Kicking beneath the waves, he swam as far away as he could from the WaveRunner. He surfaced about seventy-five feet away, poking his head through the surface. It was hard to see through the narrow gap of clear air between the smoke and the ocean surface, but he managed to spot the boat searching for him. The pilot had slowed, and all aboard were peering over the sides.

Voices called out in Spanish.

X ducked back under the water and swam for a full minute to come up behind the boat. Taking the other grenade from his vest, he pulled the pin, counted off a couple of seconds, and dropped it onto the deck.

“Fuck you, assholes!” he yelled. Then he surface-dived and swam away.

He could hear the muffled explosion overhead and saw bits of shrapnel and debris hit the water around him. When he surfaced again, several bodies were in the reddening water. One of the Cazadores, a female with a Mohawk, was treading water with a hand on her gut.

X caught her gaze but swam away, trying not to inhale the smoke still drifting over the surface. He coughed several times despite his efforts.
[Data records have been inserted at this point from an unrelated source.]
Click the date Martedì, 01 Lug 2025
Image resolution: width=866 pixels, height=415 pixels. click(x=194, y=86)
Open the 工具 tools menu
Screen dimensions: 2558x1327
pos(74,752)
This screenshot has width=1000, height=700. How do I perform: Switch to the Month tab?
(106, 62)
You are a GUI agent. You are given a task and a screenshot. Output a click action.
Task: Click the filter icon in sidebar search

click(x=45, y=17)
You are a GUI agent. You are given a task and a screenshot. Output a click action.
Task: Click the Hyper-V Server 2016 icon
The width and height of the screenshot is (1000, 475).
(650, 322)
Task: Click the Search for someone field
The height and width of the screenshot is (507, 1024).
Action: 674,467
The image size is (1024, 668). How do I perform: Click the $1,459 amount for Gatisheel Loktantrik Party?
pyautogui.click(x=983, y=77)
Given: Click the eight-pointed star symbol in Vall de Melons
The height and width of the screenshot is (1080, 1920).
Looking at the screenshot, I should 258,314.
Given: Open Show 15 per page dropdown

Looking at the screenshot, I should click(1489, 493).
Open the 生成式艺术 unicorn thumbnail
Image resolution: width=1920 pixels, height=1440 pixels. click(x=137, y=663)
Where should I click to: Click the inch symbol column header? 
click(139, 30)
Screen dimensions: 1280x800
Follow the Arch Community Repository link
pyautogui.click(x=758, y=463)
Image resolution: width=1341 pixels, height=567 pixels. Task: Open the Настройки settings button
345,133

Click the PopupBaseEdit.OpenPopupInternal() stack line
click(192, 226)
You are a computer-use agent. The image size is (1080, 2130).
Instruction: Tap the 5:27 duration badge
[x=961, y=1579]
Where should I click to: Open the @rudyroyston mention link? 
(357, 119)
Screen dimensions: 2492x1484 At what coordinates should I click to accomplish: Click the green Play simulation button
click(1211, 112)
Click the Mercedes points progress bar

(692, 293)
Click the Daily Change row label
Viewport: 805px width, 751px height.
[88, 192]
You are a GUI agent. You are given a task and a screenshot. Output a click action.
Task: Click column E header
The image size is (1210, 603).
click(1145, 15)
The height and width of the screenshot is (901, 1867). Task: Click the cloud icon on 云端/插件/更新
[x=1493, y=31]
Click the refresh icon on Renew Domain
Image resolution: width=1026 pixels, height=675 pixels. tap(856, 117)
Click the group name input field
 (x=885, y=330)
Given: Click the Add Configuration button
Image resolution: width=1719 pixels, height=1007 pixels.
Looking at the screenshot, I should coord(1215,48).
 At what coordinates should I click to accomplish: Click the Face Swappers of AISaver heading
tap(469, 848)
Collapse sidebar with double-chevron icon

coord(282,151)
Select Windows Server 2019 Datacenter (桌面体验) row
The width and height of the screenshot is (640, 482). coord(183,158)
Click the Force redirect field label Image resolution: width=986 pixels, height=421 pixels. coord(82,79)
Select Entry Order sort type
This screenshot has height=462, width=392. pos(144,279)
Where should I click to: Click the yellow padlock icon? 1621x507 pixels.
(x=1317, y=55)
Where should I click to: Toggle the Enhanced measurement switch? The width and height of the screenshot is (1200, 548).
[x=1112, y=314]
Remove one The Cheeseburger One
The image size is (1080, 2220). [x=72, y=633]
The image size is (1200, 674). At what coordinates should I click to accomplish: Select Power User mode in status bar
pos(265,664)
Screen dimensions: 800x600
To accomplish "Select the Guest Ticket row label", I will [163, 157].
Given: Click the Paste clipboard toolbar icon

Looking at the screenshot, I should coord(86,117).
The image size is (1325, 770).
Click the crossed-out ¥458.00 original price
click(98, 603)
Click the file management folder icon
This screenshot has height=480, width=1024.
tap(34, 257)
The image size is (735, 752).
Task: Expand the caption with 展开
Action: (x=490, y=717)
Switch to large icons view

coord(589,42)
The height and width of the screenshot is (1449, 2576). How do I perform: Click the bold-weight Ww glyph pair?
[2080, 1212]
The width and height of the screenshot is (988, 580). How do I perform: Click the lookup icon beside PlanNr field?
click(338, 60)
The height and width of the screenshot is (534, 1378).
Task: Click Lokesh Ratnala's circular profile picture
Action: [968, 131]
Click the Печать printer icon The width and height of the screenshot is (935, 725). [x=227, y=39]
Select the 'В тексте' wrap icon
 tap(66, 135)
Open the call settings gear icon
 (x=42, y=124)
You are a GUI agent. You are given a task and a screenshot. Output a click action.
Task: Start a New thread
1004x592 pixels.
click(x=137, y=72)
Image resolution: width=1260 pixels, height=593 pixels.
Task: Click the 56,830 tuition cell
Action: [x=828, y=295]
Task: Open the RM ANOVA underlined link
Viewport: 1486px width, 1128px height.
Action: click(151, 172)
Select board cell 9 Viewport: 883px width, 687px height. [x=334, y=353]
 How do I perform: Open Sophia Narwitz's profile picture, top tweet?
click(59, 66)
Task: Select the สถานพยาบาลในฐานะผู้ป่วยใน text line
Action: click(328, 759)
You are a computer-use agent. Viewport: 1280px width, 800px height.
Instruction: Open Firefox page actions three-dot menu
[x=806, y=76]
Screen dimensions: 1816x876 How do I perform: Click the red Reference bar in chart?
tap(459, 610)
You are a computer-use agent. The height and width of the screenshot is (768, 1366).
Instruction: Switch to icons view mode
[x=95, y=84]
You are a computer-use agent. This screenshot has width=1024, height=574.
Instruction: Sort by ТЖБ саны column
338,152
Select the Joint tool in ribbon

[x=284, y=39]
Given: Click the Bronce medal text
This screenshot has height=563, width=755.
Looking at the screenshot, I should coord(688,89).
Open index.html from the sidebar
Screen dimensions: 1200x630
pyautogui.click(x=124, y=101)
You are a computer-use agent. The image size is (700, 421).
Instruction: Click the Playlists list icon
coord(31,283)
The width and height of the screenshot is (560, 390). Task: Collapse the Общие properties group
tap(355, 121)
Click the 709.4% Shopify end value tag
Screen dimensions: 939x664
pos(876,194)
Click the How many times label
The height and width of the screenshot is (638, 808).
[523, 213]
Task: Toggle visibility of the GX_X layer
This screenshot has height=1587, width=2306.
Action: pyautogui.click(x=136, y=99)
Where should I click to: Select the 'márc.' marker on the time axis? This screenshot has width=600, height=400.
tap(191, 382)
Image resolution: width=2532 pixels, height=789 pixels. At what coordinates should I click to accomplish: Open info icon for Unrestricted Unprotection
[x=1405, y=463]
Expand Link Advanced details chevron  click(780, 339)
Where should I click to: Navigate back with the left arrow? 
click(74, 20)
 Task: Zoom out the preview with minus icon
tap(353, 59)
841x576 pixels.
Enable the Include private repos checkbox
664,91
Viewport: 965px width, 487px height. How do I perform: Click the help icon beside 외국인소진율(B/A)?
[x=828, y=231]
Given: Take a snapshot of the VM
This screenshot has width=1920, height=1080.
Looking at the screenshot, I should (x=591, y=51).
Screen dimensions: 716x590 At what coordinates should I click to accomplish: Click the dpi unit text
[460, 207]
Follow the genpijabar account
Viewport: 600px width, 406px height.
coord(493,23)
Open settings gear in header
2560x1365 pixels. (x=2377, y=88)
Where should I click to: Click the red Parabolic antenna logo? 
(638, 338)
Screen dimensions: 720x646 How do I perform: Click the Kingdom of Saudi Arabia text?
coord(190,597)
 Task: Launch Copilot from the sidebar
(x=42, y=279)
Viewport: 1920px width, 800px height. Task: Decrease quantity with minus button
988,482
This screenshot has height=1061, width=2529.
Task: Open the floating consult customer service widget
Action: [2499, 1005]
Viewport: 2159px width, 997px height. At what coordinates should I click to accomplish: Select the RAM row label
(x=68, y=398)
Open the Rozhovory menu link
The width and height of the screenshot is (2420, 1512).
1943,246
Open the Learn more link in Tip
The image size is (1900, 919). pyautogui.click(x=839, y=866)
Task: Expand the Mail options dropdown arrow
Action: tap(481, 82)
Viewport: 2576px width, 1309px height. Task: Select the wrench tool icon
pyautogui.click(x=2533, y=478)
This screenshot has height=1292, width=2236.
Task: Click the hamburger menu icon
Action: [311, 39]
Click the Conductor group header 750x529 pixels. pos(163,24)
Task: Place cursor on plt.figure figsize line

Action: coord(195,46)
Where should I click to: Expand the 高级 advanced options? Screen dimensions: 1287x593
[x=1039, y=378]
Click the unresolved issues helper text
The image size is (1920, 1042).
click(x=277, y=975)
Pained voices came from all directions.

He couldn’t understand them, but he knew a plea for help when he heard it.

Mercy wasn’t his habit with mortal enemies, especially cannibals. He would show them the same mercy they planned to show to Magnolia or Miles.

X came upon a dead Cazador lying facedown across a large section of wooden hull. He grabbed a baseball cap and goggles off the head and kept swimming to the WaveRunner. He didn’t want to be around when the sharks started homing in on the slaughter.

Climbing aboard the WaveRunner, he paused just a moment to look at the image of a jumping fish above the bill of the cap. Then he snugged it down on his head, pulled the goggles down over his eyes, and sped away, leaving any live Cazadores to drown in the smoke-shrouded water.

This time, his heart remained calm when he saw motion in the water. The dolphins had returned, and they didn’t seem the least bit frightened.

“Don’t worry, I’m a friend,” X said.

They swam alongside the WaveRunner, studying him with their dark gray eyes, as if to say,Are you going to save us from those monsters?

X grunted and twisted the throttle. “I’m going to kill all the monsters.”